Blogs · Deep Learning · System Design

MLOps Post Training Considerations

An Overview of how to design a full-stack Deep Learning System

2024.03.08 · 12 min read · by Zhenlin Wang

Introduction

Several years before, since I started working on ML projects, I’ve had traumatizing experiences conducting post-training operations. So many years later, I still found the mistakes and lessons I learnt from those projects valuable. Therefore, I’ve decided to share my thoughts here, for my own references (remember the do’s and don’ts!!!) and for anyone interested to take their piece of gem home.

So what should be done after model training? Many university-level courses touched the surface of the topic, but in essence, it contains the handling of your model artifacts and training results, applying appropriate logging/monitoring and deployment to a server for actual usage. A great workflow chart I learned from Jeremy Jordan has demonstrated it well.


Credit: Jeremy Jordan

As you can see from the workflow:

In this blog, I’ll focus on experiment tracking, model registry, serving and monitoring. Note that I would not go through every detail in one blog, as you and I will both get tired reading a lengthy blog. I’ll put some relevant links at places for people intereted to explore further. In the future, I’ll also come up with blogs discussing each component in full detail as well. So stay tuned for that if you like my style XD.

Experiment Tracking

Every mature data scientist and ml engineer/researcher should appreciate the important of experiment tracking:

There are a few components in experiment tracking:

  1. Logging: Maintain a log for each experiment and save it in a unified place. Log your model hyperparameters, experiment metrics, and any other relevant information. This aids in easy retrieval and comparison.
  2. Version Control: this include tagging and versioning of your training data, your model, metadata and experiments. This significantly reduces the chance of redoing experiments which may result in significant waste of resources (Yes I did this once…)
  3. Metadata Annotation: Annotate experiments with metadata such as project name, researcher name, and experiment purpose. This contextual information proves invaluable in understanding the context of each experiment.
  4. Visualization: Use visualization tools to track and compare metrics across experiments. This aids in identifying trends, outliers, and areas for improvement. In many cases, inputs and outputs stored are visualized as well.

Platforms to use

Nowadays, tracking experiments are much easier than 5, 10 years ago with the help of well-developed tracking tools. A few powerful ones I’ve used and would recommend are

These tools have api’s directly embedded in your training scripts. For example, for mlflow, all you need to do is run mlflow ui

import mlflow

experiment_name = "YOUR_EXPERIMENT_NAME"
run_name = datetime.now().strftime("%Y%m%d-%H%M")
mlflow.set_tracking_url("http://localhost:5000") # replace it if you have a dedicated tracking server url
mlflow.set_experiment(experiment_name=experiment_name)

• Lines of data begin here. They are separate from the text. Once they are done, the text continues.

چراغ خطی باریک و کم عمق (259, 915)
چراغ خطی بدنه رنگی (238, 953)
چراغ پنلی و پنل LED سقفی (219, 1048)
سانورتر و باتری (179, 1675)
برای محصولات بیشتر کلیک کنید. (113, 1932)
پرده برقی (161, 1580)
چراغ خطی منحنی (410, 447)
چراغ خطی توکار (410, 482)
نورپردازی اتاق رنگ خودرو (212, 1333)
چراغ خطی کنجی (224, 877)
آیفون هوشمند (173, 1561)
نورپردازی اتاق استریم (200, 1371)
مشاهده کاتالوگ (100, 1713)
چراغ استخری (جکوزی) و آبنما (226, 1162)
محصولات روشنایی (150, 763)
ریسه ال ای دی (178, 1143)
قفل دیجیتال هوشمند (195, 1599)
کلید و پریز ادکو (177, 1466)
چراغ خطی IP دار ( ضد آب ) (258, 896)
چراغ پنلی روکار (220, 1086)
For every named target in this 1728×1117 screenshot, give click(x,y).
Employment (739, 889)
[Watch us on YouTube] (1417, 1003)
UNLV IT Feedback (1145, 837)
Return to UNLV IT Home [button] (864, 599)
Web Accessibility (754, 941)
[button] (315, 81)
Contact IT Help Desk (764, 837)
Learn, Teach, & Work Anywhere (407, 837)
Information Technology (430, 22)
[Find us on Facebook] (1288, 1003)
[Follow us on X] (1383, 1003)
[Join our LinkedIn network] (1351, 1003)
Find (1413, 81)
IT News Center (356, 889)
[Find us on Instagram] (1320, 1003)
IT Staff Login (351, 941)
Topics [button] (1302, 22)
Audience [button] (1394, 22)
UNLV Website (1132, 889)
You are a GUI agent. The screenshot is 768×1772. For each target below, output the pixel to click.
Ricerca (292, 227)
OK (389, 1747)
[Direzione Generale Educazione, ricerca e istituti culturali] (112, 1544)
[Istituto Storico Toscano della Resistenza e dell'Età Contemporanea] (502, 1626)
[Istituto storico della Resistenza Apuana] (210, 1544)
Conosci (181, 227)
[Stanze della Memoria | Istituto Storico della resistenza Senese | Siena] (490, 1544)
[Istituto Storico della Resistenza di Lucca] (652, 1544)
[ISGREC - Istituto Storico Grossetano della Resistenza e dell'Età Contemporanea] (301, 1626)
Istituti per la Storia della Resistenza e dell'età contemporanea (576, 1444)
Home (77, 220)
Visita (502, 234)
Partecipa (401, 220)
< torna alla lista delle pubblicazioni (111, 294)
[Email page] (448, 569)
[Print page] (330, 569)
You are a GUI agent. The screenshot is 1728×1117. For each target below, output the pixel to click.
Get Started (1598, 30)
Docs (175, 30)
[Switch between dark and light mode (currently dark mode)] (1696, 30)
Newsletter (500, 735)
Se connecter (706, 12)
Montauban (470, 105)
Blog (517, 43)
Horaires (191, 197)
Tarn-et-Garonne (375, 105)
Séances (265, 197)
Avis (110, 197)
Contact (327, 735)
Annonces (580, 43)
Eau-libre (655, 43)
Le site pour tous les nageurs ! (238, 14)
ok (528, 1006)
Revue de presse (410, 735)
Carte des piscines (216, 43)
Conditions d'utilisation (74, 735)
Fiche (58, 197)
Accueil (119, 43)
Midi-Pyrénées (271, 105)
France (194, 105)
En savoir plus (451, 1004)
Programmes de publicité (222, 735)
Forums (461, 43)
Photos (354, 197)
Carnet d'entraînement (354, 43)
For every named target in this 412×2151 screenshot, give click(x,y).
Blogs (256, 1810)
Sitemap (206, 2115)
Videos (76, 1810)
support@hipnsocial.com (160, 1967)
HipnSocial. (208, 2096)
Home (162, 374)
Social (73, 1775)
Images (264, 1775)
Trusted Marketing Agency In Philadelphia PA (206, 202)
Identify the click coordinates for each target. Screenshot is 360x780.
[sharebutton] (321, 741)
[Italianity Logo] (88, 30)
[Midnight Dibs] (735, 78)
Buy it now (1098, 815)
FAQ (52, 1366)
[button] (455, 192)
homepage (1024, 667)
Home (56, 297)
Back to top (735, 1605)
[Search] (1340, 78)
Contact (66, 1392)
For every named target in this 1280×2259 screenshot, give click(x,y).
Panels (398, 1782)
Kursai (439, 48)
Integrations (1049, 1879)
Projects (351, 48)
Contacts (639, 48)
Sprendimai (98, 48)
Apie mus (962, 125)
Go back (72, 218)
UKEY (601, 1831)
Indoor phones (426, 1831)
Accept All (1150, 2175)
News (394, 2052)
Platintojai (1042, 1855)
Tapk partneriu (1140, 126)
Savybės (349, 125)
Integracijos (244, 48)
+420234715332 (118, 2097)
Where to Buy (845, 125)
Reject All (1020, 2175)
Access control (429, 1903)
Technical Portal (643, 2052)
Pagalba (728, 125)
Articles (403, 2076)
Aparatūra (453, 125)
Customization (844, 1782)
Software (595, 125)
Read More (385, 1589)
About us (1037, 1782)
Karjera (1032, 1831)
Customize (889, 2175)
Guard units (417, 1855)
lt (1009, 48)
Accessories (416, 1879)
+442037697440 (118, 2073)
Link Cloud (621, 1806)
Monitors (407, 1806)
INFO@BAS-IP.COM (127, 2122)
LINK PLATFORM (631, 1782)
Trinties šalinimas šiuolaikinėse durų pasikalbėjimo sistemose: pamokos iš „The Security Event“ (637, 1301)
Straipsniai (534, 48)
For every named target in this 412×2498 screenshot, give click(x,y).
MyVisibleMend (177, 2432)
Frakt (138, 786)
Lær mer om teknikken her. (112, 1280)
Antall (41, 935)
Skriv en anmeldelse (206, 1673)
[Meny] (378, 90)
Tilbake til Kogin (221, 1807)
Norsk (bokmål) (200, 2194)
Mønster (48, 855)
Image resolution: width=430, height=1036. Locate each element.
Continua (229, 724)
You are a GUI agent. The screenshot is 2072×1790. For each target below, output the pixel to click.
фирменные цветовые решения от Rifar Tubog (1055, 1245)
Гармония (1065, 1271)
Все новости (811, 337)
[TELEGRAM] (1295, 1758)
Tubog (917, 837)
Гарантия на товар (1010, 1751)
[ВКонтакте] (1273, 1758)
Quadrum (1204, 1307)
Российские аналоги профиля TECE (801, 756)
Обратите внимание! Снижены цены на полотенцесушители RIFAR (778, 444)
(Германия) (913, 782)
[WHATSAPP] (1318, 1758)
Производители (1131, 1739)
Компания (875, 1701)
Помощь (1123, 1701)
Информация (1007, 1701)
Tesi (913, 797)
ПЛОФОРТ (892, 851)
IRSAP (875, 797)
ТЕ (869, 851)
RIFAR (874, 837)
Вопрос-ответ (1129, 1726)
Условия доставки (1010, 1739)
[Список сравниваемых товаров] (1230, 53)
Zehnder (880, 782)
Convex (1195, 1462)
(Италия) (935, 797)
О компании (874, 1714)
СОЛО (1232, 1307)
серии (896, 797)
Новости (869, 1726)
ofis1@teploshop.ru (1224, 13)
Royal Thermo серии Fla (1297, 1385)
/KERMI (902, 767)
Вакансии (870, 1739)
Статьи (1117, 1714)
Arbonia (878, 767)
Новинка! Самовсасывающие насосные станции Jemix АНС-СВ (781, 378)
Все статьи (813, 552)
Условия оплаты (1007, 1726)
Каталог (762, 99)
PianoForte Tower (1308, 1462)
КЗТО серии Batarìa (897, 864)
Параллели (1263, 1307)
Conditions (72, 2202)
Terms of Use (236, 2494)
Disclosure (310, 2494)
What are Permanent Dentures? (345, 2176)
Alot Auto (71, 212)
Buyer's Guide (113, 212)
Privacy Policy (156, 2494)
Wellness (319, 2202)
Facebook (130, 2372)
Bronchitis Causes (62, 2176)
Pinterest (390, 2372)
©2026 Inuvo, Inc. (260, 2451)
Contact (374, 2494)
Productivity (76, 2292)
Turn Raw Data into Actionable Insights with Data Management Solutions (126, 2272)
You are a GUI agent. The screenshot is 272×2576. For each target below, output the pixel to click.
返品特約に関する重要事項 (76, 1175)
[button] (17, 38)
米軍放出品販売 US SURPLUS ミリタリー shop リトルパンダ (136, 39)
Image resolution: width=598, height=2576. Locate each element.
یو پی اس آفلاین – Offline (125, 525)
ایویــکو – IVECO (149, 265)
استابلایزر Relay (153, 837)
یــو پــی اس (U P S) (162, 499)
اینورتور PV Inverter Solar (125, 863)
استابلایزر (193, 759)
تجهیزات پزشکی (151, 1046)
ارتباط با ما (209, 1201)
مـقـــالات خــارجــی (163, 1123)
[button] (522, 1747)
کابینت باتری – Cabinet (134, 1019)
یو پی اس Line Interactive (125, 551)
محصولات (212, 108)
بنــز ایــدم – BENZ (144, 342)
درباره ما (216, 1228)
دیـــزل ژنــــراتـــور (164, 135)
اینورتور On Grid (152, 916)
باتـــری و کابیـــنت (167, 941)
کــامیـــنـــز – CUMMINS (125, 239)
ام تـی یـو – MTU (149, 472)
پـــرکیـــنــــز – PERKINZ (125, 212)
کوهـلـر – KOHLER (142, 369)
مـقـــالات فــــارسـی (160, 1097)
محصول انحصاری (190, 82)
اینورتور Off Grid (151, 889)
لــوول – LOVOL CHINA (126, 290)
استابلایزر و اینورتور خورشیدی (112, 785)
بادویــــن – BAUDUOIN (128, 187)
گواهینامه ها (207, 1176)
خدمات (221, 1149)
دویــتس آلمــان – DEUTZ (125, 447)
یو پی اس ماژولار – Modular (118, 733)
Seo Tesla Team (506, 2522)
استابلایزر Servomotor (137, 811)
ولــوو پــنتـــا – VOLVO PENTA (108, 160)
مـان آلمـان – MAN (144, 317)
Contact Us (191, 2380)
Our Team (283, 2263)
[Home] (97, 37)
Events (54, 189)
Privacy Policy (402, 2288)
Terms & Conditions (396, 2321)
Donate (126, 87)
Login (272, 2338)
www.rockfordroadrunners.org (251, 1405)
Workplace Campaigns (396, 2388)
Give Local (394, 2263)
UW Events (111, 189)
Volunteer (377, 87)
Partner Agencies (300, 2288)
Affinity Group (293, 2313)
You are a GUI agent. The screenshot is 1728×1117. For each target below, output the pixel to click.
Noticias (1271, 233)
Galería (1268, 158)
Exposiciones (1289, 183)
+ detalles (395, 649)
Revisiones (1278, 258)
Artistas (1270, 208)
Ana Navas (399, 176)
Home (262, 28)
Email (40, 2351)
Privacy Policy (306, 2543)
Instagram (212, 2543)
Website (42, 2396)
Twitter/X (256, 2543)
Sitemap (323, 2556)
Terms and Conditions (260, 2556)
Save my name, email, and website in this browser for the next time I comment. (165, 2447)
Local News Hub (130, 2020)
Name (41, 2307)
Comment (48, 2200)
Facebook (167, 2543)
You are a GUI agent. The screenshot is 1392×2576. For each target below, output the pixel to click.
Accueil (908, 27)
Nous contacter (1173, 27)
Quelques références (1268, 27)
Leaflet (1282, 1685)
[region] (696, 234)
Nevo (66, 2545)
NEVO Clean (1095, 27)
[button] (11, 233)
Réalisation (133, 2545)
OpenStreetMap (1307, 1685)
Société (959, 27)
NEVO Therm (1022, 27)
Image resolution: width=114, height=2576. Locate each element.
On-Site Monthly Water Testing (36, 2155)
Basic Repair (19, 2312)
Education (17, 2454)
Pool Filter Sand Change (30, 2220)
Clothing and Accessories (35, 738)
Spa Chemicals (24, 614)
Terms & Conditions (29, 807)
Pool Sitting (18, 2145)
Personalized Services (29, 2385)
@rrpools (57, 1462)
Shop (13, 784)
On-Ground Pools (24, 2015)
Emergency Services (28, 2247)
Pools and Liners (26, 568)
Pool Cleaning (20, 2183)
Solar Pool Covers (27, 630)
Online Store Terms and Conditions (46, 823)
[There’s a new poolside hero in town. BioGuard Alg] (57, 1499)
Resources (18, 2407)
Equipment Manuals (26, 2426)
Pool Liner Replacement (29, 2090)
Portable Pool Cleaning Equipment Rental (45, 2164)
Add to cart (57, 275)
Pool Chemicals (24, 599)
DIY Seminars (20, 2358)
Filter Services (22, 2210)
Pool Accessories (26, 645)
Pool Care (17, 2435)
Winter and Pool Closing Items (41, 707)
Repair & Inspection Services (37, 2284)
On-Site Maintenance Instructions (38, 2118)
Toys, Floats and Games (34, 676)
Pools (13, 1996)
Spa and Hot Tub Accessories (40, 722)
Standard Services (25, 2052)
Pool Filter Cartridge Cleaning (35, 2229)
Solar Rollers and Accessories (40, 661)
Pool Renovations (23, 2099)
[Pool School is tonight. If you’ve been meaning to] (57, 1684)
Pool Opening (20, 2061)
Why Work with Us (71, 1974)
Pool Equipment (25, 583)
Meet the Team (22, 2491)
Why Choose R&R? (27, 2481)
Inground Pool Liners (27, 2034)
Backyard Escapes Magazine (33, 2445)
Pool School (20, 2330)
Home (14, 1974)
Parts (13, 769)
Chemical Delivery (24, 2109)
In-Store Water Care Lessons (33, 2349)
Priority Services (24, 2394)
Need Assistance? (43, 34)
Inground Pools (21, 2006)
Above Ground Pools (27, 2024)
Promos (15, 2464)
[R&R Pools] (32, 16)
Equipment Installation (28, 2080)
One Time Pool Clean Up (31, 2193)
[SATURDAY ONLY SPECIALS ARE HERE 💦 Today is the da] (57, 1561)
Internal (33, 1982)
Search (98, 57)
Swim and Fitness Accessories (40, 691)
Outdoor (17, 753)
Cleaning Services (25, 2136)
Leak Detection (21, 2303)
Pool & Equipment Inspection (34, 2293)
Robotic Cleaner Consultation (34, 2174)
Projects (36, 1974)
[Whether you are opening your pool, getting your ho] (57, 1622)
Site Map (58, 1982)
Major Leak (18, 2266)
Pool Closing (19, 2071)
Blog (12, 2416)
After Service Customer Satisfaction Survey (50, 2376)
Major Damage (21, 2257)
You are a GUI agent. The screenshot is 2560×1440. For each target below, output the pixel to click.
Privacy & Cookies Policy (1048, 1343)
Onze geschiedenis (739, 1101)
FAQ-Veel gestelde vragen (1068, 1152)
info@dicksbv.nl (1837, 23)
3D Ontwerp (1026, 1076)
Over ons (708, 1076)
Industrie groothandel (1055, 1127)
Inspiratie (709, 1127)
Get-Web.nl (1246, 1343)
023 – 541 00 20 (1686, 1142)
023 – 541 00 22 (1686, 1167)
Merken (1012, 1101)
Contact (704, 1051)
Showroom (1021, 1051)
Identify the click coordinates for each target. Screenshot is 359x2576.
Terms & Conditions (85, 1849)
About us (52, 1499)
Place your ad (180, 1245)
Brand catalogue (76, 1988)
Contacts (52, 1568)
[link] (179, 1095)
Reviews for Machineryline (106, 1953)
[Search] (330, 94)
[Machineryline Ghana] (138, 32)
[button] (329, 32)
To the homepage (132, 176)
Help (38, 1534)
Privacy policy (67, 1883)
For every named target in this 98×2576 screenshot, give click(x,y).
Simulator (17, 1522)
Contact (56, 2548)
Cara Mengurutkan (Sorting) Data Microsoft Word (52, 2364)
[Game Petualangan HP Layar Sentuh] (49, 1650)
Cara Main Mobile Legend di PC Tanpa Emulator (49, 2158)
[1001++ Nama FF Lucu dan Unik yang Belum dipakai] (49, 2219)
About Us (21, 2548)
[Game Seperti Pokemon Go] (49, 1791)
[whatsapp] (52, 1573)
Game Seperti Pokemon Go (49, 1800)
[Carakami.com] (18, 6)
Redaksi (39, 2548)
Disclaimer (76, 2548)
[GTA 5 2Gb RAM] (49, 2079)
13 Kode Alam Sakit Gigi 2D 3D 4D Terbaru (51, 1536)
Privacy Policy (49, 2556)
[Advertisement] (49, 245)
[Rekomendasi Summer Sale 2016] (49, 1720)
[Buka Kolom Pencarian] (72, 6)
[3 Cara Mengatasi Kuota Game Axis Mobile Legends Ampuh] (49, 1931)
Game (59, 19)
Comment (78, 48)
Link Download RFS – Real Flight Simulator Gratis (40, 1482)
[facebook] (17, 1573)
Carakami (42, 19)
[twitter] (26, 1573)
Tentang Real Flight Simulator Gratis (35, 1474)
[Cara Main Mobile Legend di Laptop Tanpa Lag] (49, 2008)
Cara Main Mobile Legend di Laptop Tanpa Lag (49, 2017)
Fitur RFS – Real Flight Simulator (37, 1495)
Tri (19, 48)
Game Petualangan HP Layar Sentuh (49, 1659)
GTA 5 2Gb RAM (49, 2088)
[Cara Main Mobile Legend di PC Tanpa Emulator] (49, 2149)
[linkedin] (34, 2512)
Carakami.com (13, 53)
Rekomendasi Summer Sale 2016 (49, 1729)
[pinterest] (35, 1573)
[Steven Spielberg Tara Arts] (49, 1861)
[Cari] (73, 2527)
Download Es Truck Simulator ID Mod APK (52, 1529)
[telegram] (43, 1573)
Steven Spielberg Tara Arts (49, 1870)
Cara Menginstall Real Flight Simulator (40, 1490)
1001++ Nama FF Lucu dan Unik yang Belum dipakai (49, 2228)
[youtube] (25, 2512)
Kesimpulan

with mlflow.start_run(experiment_id=experiment_id, run_name=run_name):
    # Start your model training
    ...
    # logging metrics
    metrics = YOUR_METRICS_GETTER
    mlflow.log_metric(...)

    # logging artifact
    mlflow.log_artifact(...)

and you will get a beautiful ui that looks like this:

Tracking individual components

Tracking Errors

To enable logging errors, one can use the default python logger, and save the log history as text/artifacts into these platforms. Otherwise, tools like WandB also has its integrated logger that directs the std outputs into its db and saves the log conveniently.

Tracking Hyperparameters

project: ORGANIZATION/home-credit
name: home-credit-default-risk

parameters:
  # Data preparation
  n_cv_splits: 5
  validation_size: 0.2
  stratified_cv: True
  shuffle: 1

  # Random forest
  rf__n_estimators: 2000
  rf__criterion: gini
  rf__max_features: 0.2
  rf__max_depth: 40
  rf__min_samples_split: 50
  rf__min_samples_leaf: 20
  rf__max_leaf_nodes: 60
  rf__class_weight: balanced

  # Post Processing
  aggregation_method: rank_mean

then in your python file you can do:

import yaml

with open(config_path) as f:
	# note that you should choose loader wisely as some values (e.g. int) may be parsed wrongly if you use the wrong loader
    config = yaml.load(f, Loader=yaml.SafeLoader)  # config is dict

print(config['parameters']['n_cv_splits'])  # 5
import hydra
from omegaconf import DictConfig

@hydra.main(config_path='hydra-config.yaml')
def train(cfg):
    print(cfg.pretty())  # this prints config in a reader friendly way
    print(cfg.parameters.rf__n_estimators)  # this is how to access single value from the config
if __name__ == "__main__":
    train()

Tracking Data

Ensure your data source is coherent and versioned consistently requires the use of data registry sometimes. One example is using DVC. You may refer to this AWS Tutorial on DVC usage to setup your data registry. Due to the versatile nature of data sources, we cannot always rely on a SQL DB (e.g. MySQL) or NoSQL DB (e.g MongoDB, InfluxDB) to manage our experiment training data, hence the usage of DVC.

Tracking Metrics

Normally metrics are easily to track directly with the tools I mentioned above. Very often they come with the set of visualizations as well. In case you need to produce your own visualizations, especially when evaluting the impact of model configurations on the metric values, libraries like optuna, hyperopt and scikit-optimize will have support for visualizations.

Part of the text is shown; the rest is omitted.